La ricerca della stanza a Torino è un periodo sfumato della mia vita. Ricordo riunioni di coinquiline che mi interrogavano stile colloquio di lavoro (e prendevano appunti sulle risposte che davo), ricordo appartamenti malandati e carissimi, ma ricordo anche la determinazione a farcela a ogni costo.
Alla fine, i miei sforzi vennero premiati. Per 200€ al mese (pochissimo) trovai una piccola mansarda di 23 metri quadrati in Via Cernaia (centralissima). Era un monolocale con un bagno minuscolo e una stanzina con letto e mini cucina elettrica più lavello. La mansarda era spiovente, quindi i metri calpestabili erano meno di 23, ma non m’importava. L’adoravo.
Unico inconveniente: la mansarda non era solamente per me. Ad averla in affitto era una ragazza di cui non ricordo il nome e che faceva un lavoro che non ricordo, in ogni caso una cosa rispettabile, tipo impiegata in banca o simili, che usava la mansarda come “pied-à-terre” dal momento che viveva fuori Torino e le serviva un appoggio per la pausa pranzo. Non rimaneva lì a dormire. Cercava una ragazza con cui dividere le spese.
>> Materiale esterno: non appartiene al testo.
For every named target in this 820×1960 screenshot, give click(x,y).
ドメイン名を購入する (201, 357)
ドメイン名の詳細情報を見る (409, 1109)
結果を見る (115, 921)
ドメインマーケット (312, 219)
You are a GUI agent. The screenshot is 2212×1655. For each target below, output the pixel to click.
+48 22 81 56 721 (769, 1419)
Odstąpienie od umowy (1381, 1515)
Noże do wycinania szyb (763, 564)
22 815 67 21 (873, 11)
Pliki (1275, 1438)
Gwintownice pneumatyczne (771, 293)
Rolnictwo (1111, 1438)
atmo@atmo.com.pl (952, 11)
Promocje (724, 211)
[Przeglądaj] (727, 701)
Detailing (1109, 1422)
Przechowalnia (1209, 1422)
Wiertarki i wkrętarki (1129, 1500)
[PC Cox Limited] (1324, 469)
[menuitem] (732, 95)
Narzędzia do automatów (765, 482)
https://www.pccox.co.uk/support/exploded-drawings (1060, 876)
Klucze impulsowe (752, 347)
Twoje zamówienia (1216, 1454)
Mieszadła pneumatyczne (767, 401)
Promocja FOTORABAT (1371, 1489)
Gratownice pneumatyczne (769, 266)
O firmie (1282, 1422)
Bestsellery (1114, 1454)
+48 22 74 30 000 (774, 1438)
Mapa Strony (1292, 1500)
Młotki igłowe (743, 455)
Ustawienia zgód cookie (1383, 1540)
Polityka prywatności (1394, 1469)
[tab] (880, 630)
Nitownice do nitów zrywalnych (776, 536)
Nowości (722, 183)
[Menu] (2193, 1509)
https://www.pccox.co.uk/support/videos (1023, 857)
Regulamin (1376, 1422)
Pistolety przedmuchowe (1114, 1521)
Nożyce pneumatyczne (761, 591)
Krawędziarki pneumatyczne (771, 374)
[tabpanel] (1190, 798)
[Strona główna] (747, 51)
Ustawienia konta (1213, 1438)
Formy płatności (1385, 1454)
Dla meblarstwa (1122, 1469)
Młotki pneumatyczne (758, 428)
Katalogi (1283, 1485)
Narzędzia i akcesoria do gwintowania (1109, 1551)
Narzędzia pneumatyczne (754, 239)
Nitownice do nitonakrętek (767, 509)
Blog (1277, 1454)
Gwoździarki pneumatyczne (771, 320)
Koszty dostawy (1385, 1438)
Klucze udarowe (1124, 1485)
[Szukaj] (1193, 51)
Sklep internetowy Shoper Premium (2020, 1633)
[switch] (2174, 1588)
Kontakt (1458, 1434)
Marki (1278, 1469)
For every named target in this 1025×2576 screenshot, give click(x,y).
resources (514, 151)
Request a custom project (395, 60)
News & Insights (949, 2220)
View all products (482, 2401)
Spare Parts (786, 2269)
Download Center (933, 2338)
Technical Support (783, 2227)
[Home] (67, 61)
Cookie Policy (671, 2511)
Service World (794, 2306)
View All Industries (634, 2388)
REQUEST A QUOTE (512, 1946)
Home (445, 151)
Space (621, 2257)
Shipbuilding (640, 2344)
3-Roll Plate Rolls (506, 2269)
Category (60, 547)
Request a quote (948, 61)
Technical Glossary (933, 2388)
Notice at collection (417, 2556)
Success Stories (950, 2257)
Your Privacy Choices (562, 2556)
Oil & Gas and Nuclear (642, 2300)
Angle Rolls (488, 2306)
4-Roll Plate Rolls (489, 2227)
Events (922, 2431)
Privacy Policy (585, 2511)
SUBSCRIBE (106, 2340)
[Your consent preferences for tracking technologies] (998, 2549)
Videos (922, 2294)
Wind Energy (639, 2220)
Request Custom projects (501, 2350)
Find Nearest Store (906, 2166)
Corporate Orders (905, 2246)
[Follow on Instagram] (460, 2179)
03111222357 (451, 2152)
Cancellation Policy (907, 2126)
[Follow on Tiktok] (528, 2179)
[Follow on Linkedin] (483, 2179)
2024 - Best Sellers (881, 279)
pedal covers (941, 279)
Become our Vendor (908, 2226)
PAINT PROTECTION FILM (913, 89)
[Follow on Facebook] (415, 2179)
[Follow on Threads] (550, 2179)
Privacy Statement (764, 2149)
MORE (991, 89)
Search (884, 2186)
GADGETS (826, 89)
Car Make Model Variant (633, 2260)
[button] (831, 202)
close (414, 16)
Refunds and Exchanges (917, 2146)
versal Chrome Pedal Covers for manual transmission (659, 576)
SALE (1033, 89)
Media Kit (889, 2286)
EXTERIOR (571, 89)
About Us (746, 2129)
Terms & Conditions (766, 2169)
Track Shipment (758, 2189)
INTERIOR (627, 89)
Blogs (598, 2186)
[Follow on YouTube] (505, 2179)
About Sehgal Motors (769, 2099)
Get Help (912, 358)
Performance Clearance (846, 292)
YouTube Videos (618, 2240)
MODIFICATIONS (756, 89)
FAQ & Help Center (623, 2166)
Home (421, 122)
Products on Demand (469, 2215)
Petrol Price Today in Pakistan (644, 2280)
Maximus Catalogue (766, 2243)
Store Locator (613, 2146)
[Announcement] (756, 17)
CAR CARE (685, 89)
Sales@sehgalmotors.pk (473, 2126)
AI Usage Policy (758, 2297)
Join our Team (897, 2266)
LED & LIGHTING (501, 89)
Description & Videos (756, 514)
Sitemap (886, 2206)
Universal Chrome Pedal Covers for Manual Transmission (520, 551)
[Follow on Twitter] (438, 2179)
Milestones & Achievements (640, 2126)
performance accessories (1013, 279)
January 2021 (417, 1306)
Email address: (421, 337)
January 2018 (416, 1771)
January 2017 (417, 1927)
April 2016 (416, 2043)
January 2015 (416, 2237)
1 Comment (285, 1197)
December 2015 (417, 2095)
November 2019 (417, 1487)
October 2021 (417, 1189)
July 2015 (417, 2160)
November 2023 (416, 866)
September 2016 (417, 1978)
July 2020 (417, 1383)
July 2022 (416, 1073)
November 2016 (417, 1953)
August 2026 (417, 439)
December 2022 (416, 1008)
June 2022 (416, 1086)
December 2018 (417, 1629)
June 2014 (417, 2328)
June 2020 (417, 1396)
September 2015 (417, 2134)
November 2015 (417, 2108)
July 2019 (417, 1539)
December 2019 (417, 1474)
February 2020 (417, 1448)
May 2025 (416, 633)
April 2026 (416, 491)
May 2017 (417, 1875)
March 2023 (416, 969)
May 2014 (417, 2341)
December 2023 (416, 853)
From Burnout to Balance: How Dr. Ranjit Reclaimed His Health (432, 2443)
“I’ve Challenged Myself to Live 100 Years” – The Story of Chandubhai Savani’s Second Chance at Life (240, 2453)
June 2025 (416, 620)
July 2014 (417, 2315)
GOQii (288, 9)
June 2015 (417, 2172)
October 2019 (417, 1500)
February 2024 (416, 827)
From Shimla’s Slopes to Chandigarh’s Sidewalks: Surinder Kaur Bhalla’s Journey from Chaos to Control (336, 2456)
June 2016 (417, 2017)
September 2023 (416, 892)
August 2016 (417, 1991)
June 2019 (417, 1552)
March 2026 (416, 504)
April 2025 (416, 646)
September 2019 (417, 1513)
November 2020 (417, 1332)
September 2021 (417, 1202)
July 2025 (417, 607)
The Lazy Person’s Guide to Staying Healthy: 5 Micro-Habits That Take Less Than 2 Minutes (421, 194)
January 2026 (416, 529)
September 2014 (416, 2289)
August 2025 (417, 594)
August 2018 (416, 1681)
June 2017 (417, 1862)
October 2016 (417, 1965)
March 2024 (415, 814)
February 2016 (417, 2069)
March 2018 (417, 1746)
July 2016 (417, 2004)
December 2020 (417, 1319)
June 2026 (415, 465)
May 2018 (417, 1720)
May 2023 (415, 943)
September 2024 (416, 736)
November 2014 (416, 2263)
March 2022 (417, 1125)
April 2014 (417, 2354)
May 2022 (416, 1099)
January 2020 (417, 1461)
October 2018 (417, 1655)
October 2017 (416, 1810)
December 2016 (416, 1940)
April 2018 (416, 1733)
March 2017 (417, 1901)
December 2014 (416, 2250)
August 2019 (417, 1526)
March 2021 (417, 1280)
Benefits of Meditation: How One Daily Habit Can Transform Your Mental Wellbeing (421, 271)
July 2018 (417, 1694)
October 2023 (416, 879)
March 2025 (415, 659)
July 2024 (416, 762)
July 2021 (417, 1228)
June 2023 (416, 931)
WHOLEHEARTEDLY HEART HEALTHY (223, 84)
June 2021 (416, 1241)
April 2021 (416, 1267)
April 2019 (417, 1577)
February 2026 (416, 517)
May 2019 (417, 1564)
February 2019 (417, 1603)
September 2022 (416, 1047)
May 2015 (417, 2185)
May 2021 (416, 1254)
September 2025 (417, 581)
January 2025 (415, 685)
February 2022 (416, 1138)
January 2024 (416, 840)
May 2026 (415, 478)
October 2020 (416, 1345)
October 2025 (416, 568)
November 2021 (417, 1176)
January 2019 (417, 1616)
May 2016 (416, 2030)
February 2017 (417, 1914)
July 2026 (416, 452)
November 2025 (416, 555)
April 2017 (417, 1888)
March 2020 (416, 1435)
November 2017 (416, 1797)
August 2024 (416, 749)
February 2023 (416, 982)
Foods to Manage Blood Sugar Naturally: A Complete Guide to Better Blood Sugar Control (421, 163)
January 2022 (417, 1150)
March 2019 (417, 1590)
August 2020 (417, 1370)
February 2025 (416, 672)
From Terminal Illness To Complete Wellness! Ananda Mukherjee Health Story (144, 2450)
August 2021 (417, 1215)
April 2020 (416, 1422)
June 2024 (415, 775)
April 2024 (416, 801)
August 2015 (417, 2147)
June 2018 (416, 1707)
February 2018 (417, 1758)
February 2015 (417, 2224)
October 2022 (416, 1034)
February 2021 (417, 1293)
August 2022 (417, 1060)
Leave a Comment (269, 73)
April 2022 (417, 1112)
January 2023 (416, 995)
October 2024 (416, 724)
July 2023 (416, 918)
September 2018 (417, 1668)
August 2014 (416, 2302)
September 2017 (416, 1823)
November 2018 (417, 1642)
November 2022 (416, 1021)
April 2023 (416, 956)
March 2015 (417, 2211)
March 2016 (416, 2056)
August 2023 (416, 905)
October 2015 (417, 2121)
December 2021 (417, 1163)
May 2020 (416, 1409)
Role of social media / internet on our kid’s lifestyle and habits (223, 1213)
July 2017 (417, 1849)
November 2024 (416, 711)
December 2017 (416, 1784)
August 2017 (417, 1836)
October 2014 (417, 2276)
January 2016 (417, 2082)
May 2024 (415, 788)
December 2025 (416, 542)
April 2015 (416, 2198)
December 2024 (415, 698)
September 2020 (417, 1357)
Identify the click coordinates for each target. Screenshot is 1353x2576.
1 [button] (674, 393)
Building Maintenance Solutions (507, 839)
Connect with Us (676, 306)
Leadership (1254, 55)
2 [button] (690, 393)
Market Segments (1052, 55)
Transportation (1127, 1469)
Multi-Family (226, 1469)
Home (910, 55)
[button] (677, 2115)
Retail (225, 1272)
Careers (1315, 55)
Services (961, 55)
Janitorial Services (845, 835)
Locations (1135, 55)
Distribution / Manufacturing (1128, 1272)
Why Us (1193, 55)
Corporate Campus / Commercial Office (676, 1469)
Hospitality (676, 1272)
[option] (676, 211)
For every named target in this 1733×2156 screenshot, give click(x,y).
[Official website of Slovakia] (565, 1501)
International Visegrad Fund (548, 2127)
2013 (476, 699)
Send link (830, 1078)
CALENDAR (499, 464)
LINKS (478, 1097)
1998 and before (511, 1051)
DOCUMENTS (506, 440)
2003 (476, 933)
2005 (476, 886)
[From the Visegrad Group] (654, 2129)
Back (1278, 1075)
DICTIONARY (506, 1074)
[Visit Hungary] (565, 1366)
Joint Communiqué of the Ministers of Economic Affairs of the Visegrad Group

La ragazza era brutta, sovrappeso e sgraziata, così mi fece simpatia. Questo, e il fatto che la sua proposta fosse la migliore che avessi trovato, mi convinsero ad accettare.
Presi gli accordi, trasferii le mie cose (tra cui il computer – fisso – con cui stavo terminando la stesura di “Io detesto”) e iniziai a vivere lì.
Io e la ragazza non ci incontravamo quasi mai, perché in pausa pranzo io ero fuori casa. La mansarda diventava il mio regno nel tardo pomeriggio.
Quella è stata la prima volta, nella mia vita, in cui ho percepito la solitudine come un’assenza fisica. Assenza dello scalpiccio e delle voci delle mie sorelle fuori dalla porta della mia camera in casa dei genitori. Le prime settimane, quando qualcuno passava fuori dalla porta della mansarda, quasi mi sembrava che fossero loro. Poi mi ricordavo che non era possibile. In quel periodo riguardai tutte le 7 stagioni di “Buffy l’ammazzavampiri” e studiai con accanimento La Critica della Ragion Pura ascoltando in sottofondo la colonna sonora di Koyaanisqatsi (un documentario di cui mio padre era entusiasta e che mia madre sopportava stoicamente).
Le cose si fecero divertenti un giorno che tornai a casa per pranzo e trovai la mia strana semi-coinquilina che si provava (sopra i jeans per fortuna) dei perizomi appena comprati. Aveva un appuntamento con un uomo e voleva sorprenderlo con quella biancheria sexy. L’appuntamento, ovviamente, era nel “pied-à-terre”.